1b) Engaging diverse stakeholder groups in policy development

“You should have a diverse group of people on that committee” (IDI 3).

This subtheme identified stakeholder groups that are essential in contributing to the development of a guideline promoting data sharing in SSA. Most respondents stated that a diverse group of stakeholders ought to form a committee where their input and specific expertise would be indispensable to assist policymakers with critically needed contextual information for a comprehensive and inclusive governmental data sharing guideline or data transfer agreement (DTA).

These various stakeholders include researchers, academic institutions, industries, lawyers, Information Technology (IT) specialists, ethicists, communities, research participants, international organisations, government departments, non-governmental organisations (NGOs), research ethics committees (RECs) and funders.

“Multiple stakeholders—industries, government agencies, academia, research, institutions are involved. Of course, the communities, international key organizations and non-governmental organizations. I think at a policy level, our government-to-government collaborations for example, maybe under the African Union or at least at a level where countries sign up to some code of conduct” (IDI 14).

“…The legal people should also be part of it…because at the end, if it becomes a policy, it has some sort of legal backing” (IDI 2).

“And you should have an ethicist on that committee… you can ensure that the decisions being made by the committee are as ethical as they can be” (IDI 3).

“But also, I will involve the Ethics Committee or Institutional Review Board” (IDI 6).

“Funders… in my knowledge, it is important to …involve them in this guideline but conflict of interest?” (IDI 6).

“People with computing background, because they’re the ones who are going to create the platform for sharing data” (IDI 7).

“And people from the community, especially those gate keepers and I mean, community engagement is the other issue that should be included in the guideline. CAB members, community advisory boards we have that, in our institute where we recruit representatives from the community who would advise us in research… not only in research but throughout the process” (IDI 8).

1c). Core values in policy development: ethics at the centre

Respondents consistently identified ethical principles and adherence to certain values within a research context as factors that required consideration when developing a guideline for data sharing. More specifically, values such as fairness, honesty, transparency, and integrity were recognized by researchers to be especially important to strengthen perceived notions of the societal benefits of research that reduce anxieties and fears regarding data sharing.

“Honesty is important. People should clearly indicate how they obtained the data” (IDI 11).

“Openness and data integrity and integrity of the researchers and transparency” (IDI 7).

“I think transparency is also important for data sharing.
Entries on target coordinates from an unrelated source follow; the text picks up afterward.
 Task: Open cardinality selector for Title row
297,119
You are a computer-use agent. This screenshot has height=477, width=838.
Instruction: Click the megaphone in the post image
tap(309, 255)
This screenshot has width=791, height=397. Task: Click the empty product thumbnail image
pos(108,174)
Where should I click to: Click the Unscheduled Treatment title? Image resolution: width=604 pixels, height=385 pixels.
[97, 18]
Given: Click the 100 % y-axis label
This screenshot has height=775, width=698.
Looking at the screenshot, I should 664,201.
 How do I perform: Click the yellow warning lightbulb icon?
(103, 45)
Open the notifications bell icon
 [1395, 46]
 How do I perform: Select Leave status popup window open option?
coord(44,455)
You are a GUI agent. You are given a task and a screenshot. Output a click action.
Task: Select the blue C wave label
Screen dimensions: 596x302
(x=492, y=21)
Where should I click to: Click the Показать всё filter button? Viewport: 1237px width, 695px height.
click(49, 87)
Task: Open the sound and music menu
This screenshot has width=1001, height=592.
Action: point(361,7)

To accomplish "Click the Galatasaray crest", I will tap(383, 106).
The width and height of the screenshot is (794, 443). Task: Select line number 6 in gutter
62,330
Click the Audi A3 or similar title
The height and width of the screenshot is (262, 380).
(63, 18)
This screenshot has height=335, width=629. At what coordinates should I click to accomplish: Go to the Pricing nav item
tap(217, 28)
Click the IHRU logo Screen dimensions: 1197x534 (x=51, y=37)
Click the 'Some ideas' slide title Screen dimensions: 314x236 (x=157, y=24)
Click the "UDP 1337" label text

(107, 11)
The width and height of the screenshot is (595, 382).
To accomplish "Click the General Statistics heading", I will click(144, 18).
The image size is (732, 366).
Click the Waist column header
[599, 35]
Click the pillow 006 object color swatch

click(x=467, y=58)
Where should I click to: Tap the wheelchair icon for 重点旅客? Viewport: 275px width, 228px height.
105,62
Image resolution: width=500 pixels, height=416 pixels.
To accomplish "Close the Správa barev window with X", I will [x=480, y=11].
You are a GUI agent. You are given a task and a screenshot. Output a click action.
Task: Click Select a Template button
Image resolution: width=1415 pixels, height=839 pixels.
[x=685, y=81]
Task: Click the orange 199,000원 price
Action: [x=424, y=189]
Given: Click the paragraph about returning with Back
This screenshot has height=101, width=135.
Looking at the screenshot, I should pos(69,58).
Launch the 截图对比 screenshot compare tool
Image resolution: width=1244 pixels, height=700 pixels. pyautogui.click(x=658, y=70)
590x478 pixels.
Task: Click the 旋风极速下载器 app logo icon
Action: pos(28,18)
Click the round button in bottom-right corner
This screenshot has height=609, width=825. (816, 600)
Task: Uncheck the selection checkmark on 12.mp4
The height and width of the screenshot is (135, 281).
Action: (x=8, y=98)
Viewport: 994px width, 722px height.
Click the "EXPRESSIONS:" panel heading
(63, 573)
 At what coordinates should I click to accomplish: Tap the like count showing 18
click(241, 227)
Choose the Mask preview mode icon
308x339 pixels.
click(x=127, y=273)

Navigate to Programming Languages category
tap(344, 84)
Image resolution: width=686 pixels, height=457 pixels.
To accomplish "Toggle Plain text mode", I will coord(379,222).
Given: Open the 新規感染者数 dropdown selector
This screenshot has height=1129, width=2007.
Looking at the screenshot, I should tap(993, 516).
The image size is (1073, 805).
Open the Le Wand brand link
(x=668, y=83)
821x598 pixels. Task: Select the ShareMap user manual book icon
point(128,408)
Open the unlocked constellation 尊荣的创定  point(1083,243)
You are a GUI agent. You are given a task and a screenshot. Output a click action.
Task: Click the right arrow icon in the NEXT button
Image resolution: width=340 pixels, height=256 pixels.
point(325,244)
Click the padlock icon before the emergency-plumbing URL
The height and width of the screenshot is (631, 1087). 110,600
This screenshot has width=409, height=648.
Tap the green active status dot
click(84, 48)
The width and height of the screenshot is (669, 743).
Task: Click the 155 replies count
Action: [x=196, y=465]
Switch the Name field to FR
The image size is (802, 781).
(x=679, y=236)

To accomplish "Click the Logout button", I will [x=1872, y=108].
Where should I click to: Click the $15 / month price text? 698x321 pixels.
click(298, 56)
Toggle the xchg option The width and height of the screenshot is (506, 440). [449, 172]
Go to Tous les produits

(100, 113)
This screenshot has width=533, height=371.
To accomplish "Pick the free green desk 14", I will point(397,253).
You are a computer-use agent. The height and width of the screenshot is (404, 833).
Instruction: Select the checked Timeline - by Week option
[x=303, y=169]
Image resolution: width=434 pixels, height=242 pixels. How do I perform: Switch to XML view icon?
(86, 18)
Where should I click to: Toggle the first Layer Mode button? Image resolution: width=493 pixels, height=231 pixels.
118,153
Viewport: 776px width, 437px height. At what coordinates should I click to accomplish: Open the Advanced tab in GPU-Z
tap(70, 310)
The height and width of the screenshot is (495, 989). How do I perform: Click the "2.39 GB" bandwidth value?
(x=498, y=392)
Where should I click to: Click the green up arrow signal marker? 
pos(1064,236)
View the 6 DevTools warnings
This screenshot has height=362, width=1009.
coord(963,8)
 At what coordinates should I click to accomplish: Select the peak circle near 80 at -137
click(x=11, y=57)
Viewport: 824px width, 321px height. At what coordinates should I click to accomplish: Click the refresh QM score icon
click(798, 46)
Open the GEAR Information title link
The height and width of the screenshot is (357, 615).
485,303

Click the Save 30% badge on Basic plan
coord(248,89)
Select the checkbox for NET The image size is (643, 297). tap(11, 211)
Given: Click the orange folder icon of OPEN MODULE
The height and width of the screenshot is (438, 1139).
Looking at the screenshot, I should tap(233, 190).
If you make your data available to a wider audience … it increases trust in the people that we generate data from. The community where we generate our data, they are increasingly demanding transparency” (IDI 14).

It was apparent from respondents’ accounts that acting in an ethical manner was accepted as upholding the core principles of research ethics, such as non-maleficence, beneficence and justice by respecting research participants and their rights to be well informed, providing consent, confidentiality, and anonymity. Placing ethics at the centre of the framework creates an enabling environment for research participants and researchers alike.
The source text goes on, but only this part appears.